Publié dans le numéro 1 en Mars 2006

Raphaël Lellouche

Philosophe et sémiologue. Auteur de L’éthique à l’âge de la science – K.O. Apel, PUL, 1987 ; Borges ou l’hypothèse de l’auteur, Balland, 1990; Difficile Levinas. Peut-on ne pas être levinassien ? [à paraître aux éditions de l’Eclat, mai 2006] ; collaborateur du Hayek Institute.


« Il faut donc commencer à nouveau d’interpréter Paul »
(Jacob Taubes, La théologie politique de Paul, p. 139)


Nietzsche, penseur tardif et tragique de la sécularisation, puis prophète antichrétien d’un nouveau « dieu qui vient », Dionysos, insistait sur le fait que c’est l’apôtre Paul et non Jésus qui est le véritable fondateur du christianisme. Les épîtres de Paul, premiers écrits chrétiens, en sont la source principale bien antérieure aux Évangiles canoniques. Il n’y a donc pas à s’étonner que la lecture de ses épîtres ait en permanence nourri des « retours » à Paul récurrents dans l’histoire du christianisme aux moments tournants de ses « époques », à commencer par Augustin pour la chrétienté médiévale, puis Luther pour les temps modernes. Ce qui paraît plus étonnant aujourd’hui, c’est l’horizon inattendu à partir duquel s’effectue un tel retour, un nouveau paulinisme surgi de l’horizon de la Révolution. Comment doit-on comprendre cela ?
Par quelles voies d’anciens marxistes tels qu’A. Badiou peuvent-ils trouver de l’intérêt au fondateur du christianisme ? En réalité, c’est dans un contexte polémique de réception où l’on redécouvre un Paul « juif ».
La résurgence en pleine modernité rationaliste d’une intelligence des phénomènes politiques à l’aide d’une grille d’interprétation dans laquelle les notions de messianisme, d’eschatologie jouent un rôle central, nous renvoie inévitablement à l’apôtre Paul et à ses lettres.
Cette modernité en « crise », depuis les années 20 du siècle écoulé, a été le théâtre d’une lutte entre deux tendances qui ont marqué ses meilleurs penseurs : l’eschatologique et la contre-eschatologie.

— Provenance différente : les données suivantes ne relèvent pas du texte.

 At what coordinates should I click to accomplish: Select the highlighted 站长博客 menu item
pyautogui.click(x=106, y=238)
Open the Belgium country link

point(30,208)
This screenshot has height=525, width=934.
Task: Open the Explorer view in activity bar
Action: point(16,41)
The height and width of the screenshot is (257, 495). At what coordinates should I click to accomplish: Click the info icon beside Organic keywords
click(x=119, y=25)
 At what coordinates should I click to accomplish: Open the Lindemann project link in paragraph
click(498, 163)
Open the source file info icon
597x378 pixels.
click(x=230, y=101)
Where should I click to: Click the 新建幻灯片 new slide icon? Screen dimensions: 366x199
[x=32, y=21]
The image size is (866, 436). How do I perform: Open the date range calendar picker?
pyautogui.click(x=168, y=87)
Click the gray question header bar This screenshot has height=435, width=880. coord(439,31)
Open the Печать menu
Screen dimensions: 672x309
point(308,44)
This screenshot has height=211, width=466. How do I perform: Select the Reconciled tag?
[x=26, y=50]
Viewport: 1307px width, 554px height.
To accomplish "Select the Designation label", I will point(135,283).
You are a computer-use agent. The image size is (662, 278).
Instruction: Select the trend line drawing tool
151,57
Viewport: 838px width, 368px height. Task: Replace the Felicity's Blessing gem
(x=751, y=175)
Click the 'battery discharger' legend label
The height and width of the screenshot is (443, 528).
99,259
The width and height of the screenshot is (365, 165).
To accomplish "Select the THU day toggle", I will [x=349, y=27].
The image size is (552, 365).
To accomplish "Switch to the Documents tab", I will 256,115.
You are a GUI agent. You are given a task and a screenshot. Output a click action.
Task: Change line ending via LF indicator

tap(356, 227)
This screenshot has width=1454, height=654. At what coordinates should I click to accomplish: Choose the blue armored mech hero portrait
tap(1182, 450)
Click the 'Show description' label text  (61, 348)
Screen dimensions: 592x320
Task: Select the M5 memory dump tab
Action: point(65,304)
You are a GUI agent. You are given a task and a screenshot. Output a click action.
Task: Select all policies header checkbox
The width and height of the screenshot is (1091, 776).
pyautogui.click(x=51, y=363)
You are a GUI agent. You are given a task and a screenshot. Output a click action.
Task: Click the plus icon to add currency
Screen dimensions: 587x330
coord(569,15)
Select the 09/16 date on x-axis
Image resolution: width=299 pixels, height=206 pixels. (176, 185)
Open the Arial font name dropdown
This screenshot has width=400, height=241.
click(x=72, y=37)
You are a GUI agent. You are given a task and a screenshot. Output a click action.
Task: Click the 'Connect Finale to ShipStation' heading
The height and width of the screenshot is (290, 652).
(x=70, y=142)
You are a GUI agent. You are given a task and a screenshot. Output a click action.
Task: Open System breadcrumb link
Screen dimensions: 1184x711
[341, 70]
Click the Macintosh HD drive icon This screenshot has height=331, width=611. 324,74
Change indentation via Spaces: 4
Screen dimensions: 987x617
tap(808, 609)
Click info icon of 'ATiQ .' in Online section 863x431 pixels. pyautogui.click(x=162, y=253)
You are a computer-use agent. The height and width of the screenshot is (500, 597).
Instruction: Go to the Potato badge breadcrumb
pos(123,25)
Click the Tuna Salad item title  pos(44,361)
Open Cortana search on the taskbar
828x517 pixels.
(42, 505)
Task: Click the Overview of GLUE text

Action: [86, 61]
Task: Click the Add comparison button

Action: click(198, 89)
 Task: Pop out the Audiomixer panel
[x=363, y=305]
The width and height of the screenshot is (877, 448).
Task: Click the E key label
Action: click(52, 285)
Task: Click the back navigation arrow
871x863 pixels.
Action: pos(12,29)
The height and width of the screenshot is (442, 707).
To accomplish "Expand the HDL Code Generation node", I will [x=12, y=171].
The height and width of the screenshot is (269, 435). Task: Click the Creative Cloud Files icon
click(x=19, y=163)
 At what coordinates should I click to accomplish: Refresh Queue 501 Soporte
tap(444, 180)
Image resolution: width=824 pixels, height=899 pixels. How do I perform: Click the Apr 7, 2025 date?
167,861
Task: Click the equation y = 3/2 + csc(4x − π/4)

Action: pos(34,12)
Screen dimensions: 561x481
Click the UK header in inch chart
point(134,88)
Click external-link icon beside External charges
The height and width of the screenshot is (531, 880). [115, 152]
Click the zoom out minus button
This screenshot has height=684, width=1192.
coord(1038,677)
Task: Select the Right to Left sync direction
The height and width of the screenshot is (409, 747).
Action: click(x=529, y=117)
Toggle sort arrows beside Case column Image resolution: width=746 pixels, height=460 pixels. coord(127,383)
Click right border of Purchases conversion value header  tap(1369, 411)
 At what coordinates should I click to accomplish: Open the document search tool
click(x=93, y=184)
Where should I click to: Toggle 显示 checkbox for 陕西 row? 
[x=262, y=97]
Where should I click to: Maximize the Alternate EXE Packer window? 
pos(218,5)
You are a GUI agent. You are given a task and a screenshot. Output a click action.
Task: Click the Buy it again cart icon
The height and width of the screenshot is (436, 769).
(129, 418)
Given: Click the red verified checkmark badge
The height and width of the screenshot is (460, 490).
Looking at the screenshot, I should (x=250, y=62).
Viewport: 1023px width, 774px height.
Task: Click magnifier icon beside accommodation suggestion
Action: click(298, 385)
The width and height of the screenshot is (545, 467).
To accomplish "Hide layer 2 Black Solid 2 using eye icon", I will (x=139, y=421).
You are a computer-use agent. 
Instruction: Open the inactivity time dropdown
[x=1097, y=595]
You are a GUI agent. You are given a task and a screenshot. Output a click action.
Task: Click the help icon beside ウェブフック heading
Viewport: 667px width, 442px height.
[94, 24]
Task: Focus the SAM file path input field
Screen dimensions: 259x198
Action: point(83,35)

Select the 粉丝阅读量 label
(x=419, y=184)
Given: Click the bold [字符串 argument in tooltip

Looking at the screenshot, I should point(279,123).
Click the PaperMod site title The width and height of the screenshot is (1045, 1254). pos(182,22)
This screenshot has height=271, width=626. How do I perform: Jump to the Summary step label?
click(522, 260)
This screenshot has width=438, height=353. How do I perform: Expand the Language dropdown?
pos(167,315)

Or ces deux tendances trouvent dans les épîtres de Paul leur source originelle. Cette lutte se déroule sur le fond d’enjeux enchevêtrés qui sont toujours plus crucialement les nôtres.
Penser, dans la crise des catégories juridico-politiques classiques (l’État-nation, la citoyenneté, la solidarité internationale des Prolétaires, etc.), les concepts d’une nouvelle forme possible de « communauté » humaine et d’un nouveau sujet. L’apôtre Paul qui, en son temps, s’est voulu le « fondateur d’un nouveau peuple », pourrait apparaître comme le maître d’une nouvelle conscience.
Interpréter la « modernité » comme époque, parvenir à son auto compréhension correcte. Si elle n’est plus l’évidence immédiate de notre vie, mais une « figure de pensée » dont la silhouette se profile pour un regard rétrospectif (dit « post »-moderne), notre conscience tardive doit s’interroger sur son sens et comprendre ce qu’ont été les Temps modernes, notamment devant les traditions religieuses.
Dépend-elle intellectuellement du monde prémoderne [comme c’est la thèse dite de la « sécularisation »], ou bien dispose-t-elle au contraire d’une légitimité propre ?
Notre « modernité » séculière secouée par de nouvelles flambées religieuses (notamment l’islam politique radical), et dont les catégories politiques fondamentales deviennent problématiques, exige de comprendre si ce sont là des résurgences fantomatiques d’un passé déjà passé, ou si elles signifient que la modernité n’est jamais réellement sortie de ce que Leo Strauss appelait « le noeud théologico-politique ».
Pour toute une génération ayant saisi le présent de son histoire comme inflammation du brandon de la promesse, comme la Jetztzeit – « l’à-présent » des temps (Benjamin) – de la Révolution, c’est-à-dire comme actualité eschatologique, la crise du marxisme oblige de son côté à interroger à nouveau la figure de « l’homme universel » qui s’annonce à la place de celle du Prolétaire dont elle fait son deuil. Se tourner vers les lettres de Paul aujourd’hui, c’est justement interroger les textes théologico-politiques fondateurs de la culture européenne.
C’est aller au centre de ce « noeud », et au moment où il s’est noué.